Il cancro al cinema, una ricerca svela il pessimismo del grande schermo

Due studiosi italiani hanno esaminato 82 pellicole in cui i protagonisti sono malati di tumore. E hanno scoperto che ci sono molte differenze tra la realtà della malattia e la sua rappresentazione sul grande schermo.

82 film per dimostrare che il cinema non è la vita. Almeno quando si parla di malattia. Sembra strano dirlo ma è quello che hanno dimostrato due ricercatori italiani, Giovanni Rosti, dell’ospedale Ca’ Foncello di Treviso e Luciano De Fiore, dell’Università La Sapienza di Roma nello studio dal titolo Oncomovies: Cancer in cinema. I due studiosi hanno presentato il risultato della loro ricerca al congresso della Società europea di oncologia medica di Vienna, dimostrando che la rappresentazione del cancro sul grande schermo poco a che fare con la realtà della malattia.

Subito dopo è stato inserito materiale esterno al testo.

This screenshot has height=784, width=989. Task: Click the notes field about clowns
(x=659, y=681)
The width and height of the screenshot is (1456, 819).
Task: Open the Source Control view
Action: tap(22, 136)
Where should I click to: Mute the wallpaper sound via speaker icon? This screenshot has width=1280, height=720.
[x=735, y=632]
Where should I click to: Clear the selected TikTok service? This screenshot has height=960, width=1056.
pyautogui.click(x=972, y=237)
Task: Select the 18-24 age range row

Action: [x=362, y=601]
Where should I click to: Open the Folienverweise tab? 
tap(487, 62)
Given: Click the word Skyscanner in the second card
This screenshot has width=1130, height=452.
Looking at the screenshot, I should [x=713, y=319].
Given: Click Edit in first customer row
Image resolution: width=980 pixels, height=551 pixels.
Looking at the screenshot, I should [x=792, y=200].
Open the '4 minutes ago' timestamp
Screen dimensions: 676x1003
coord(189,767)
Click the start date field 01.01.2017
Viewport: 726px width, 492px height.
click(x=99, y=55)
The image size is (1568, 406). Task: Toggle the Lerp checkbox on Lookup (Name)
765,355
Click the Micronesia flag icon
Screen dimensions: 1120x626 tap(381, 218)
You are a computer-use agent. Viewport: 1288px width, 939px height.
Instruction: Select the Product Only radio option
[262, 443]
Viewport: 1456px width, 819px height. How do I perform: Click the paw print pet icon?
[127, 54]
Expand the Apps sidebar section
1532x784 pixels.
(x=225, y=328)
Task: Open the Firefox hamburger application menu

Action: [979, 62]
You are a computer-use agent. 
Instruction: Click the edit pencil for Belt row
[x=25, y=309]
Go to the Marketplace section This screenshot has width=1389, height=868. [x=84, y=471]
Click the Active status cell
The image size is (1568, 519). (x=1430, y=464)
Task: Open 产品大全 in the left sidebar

DAL 1939 A OGGI. Rosti e De Fiore hanno esaminato 82 pellicole girate tra il 1939 e il 2012 (tra cui La gatta sul tetto che scotta, Erin Brockovich, Scelta d’amore, Gran Torino, Le invasioni barbariche) e ne hanno tratto interessanti conclusioni. In primo luogo, la differenza di età tra i malati nei film e nella vita reale. Sul grande schermo chi ha il cancro è mediamente una persona giovane, sui 40 anni, di elevata classe sociale, con un tumore molto raro e che nella maggior parte dei casi vanno sempre incontro alla morte. Il cinema poi non prende mai in considerazione il tumore alla mammella, che negli anni è diventata una malattia da cui sempre più donne guariscono.

QUANDO LA REALTA’ È MEGLIO DELLA FANTASIA. Lo scopo della ricerca è stato dimostrare quanto è sconosciuta alla settima arte questa malattia. Bisognerebbe, invece, avere una visione più realistica e meno melodrammatica del male, evidenziando per esempio i progressi fatti dall’oncologia, le cure sempre meno tossiche e invalidanti, le guarigioni molto frequenti e sopratutto il dolore dei pazienti, argomento troppo spesso ignorato, anche nella vita reale. Ma la ricerca non boccia del tutto il cinema, anzi come afferma De Fiore «Usare il grande schermo può servire ad aumentare l’attenzione sul problema e sulle nuove terapie disponibili. Inoltre può aiutare gli oncologi a prendere in considerazione alcuni aspetti della patologia che a volte trascurano nel corso del percorso terapeutico, ad esempio le conseguenze che la malattia può avere sulla sessualità, il rapporto medico-paziente, gli effetti collaterali delle terapie. O anche semplicemente a fare riflettere sul significato della vita e della morte».